PROVIDED PASSAGE:
════════════════════

When using larger conversations with extensive context the little circle with the percent beside it seems to increase, then when you hit the limit of the context view it seems to cut itself down to about 32% or at least a significant reduction.
This also seems to corrispond with the AI entirely loosing it’s position and restarting the conversation into a loop that bruns a lot of api calls on nothing.
Steps to Reproduce
Use latest version of cursor Version 1.3.2, vscode version: 1.99.3
Start a conversation and have it work on a singular document after peforming research deep dives into a code base. Then durring the processes, when the context percentage hits it’s max, it will either reset, or jump to a lower value causing the ai to start a loop, repeating the same task over and over without resolution.
Expected Behavior
AI continues context without the ai getting stuck with a constantly resetting context window
Operating System
Windows 10/11
Current Cursor Version (Menu → About Cursor → Copy)
Hi @Sean_Murphy and thank you for your bug report.
The looping issue has been fixed. If you see it again please post a Request ID with privacy disabled so we can look into the details? Cursor – Getting a Request ID
Note that once a context reaches the limit it will be summarized to avoid excessive token usage, which is shown as reduction in context percentage.
Hmm. Is this the new industry approach to resolving context overrun limits? It has several problematic caveats—for example, context compression is often overly simplified, which can cause context drift when working on very complex tasks, ultimately leading to technical debt.
Claude’s code is currently experiencing significant issues with this approach. Can you confirm whether your context summarization system can be disabled, or at least modified to preserve the original, genuine context—especially for technical systems—rather than losing critical details in the summary?

════════════════════

ACTIVITY 1:
Decide whether each statement below agrees with the thread about Cursor's context limit. Answer yes or no for each and quote the words from the thread that decide it.
(a) The reporter says the context percentage drops to about 32% after reaching the limit.
(b) The reply says the looping issue has not been fixed yet.
(c) The reply says a context that reaches the limit is summarized.
ACTIVITY 2: List every section heading in the bug report that opens the thread about Cursor's context limit.

EXTRACTED RECORDS:

════════════════════

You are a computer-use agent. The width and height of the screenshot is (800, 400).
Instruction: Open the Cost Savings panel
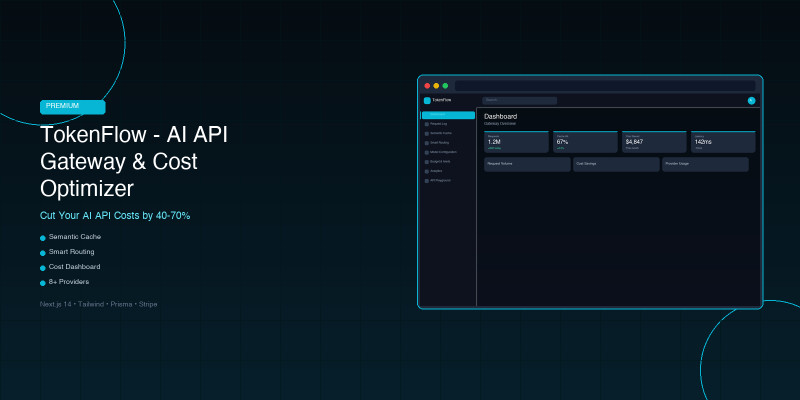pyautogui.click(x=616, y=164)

════════════════════

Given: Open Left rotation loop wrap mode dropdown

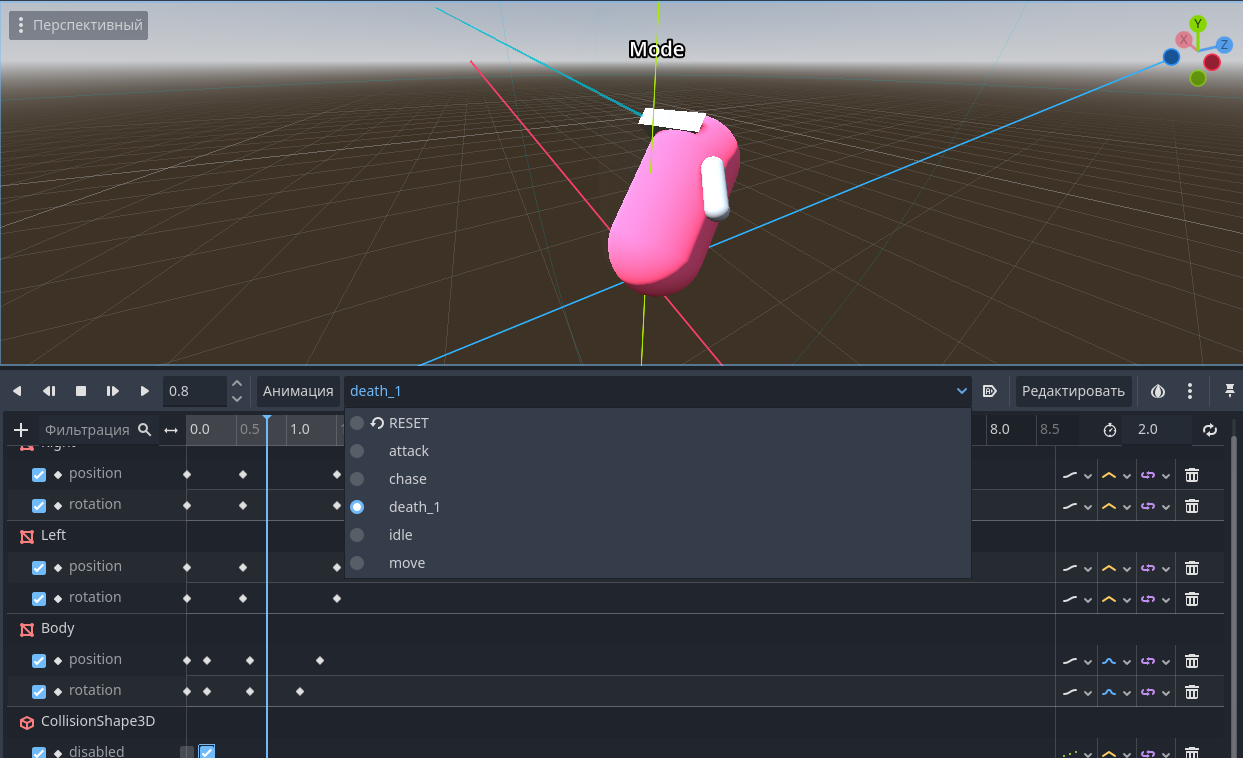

════════════════════

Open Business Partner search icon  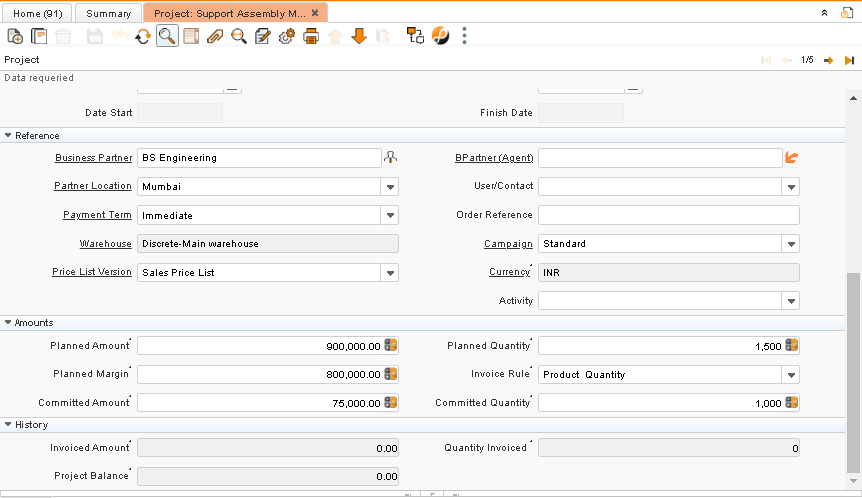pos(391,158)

════════════════════

WORKED SOLUTION 1:
(a) Yes: "it seems to cut itself down to about 32% or at least a significant reduction"
(b) No: "The looping issue has been fixed."
(c) Yes: "once a context reaches the limit it will be summarized to avoid excessive token usage"

WORKED SOLUTION 2:
- Steps to Reproduce
- Expected Behavior
- Operating System
- Current Cursor Version (Menu → About Cursor → Copy)